I was on Arsenic Trioxide and All-Trans Retinoic Acid for Acute Promyeloytic Leukaemia. As others have said, it’s not exactly painful at the time (your experience may vary), but the longer term side effects are what bother you.
Oddly enough the ATRA caused the worst side effects I had REALLY bad headaches caused by the ATRA increasing my intercranial pressure. It also caused my skin to dry out and become really sensitive.
The only issue I personally had during actual treatment (excluding my induction treatment when I was very unwell) was it messed with my sense of taste, so eating during my infusion was always a bad idea.
I have a bone disease and my last dose of zoledronic acid was this past August. I’m not finished, but that drug is aggressive enough that I can only have it five times and then they have to switch to something else.
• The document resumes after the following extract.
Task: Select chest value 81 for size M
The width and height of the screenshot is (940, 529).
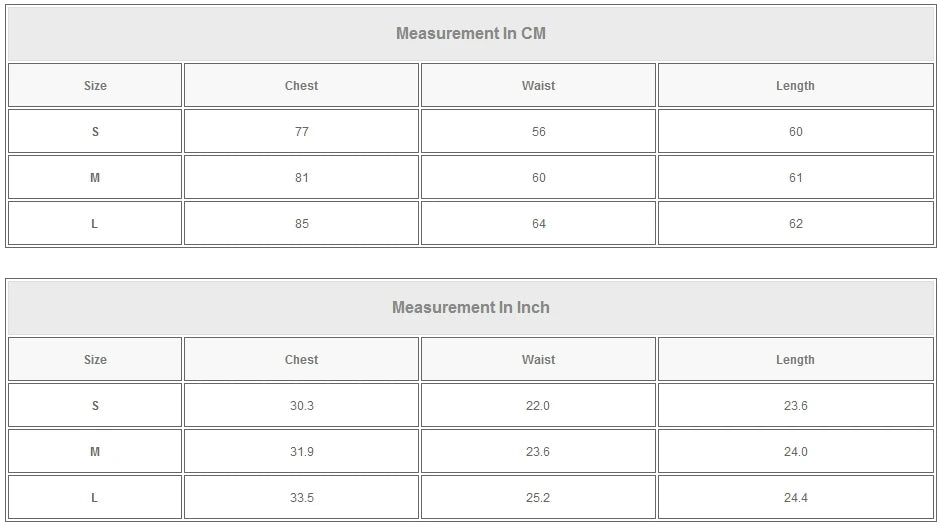Action: (301, 178)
I felt fine after my first dose though. I actually went to a museum and dinner later on in the same day. Then I got home and slept for 27 hours. I was completely unprepared for what this drug was about to do to me.
After I woke up I felt terrible. Everything hurt. Constant, dull aches all over. Sharp, stabbing, and searing pains in my spine every time I moved (the bone disease is primarily there). It felt like I had been hit by a car (I’ve been hit by a car as well so I know exactly how much that sucks). For the first month or so all of my normal pain is amplified.
Another big side effect I was blindsided by was that, for whatever reason, it completely saps all my strength and energy. I struggle to walk for more than about 45 consecutive minutes (I’ve pushed to around an hour and a half a few times but paid dearly after every one). After I’m done with a short walk I usually fall asleep for a few hours because there’s just no energy left.
As much as I would love to not be awake for all of this, that’s not really an option.
I’ve had chemo, although not as much as cancer or leukemia patients and the chemo being injected doesn’t hurt, in most cases it’s like most intravenous treatments (I had some intravenous treatments that actually hurt being injected but that’s a whole other story). What hurts is the side/ after effects that follow which anesthesia obviously cannot help with.